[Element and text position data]
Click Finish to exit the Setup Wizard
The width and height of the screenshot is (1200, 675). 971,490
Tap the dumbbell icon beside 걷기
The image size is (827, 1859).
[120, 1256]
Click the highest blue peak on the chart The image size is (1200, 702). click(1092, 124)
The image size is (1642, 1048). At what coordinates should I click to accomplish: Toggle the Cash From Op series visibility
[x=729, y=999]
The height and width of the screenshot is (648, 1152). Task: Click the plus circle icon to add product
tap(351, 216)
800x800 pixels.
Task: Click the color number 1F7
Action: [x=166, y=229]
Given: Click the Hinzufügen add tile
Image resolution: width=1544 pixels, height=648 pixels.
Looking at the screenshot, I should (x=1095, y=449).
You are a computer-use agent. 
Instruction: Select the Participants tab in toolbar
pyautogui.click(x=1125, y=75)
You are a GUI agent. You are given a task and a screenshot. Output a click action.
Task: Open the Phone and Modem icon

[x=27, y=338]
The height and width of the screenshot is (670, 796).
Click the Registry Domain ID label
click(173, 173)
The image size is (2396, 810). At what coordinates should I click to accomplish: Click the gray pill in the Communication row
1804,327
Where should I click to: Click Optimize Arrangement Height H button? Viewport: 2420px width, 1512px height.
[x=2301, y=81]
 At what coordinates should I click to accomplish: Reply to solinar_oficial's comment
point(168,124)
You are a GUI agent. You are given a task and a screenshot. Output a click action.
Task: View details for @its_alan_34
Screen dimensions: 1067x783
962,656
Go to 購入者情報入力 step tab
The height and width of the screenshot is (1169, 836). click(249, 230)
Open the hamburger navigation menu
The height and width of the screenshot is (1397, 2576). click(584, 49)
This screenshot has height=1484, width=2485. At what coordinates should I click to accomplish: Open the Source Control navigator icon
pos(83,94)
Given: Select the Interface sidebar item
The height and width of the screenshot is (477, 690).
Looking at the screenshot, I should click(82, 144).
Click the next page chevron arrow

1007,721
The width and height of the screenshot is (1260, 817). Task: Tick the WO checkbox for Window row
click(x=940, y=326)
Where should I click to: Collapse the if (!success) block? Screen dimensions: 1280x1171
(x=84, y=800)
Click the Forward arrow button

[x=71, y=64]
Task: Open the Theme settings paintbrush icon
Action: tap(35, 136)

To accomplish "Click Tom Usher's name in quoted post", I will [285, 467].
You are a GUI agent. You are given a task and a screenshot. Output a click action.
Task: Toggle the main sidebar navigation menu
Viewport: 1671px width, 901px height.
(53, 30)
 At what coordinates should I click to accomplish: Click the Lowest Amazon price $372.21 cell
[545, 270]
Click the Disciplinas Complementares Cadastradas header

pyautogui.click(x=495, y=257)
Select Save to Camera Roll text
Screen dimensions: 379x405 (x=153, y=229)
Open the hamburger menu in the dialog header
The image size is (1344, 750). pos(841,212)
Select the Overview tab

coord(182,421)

» Task details:
Which lines in the records contain the word "menu"? Report each of those lines in full, counting only matches with the same case.

» Answer to this problem:
Open the hamburger navigation menu
Task: Toggle the main sidebar navigation menu
Open the hamburger menu in the dialog header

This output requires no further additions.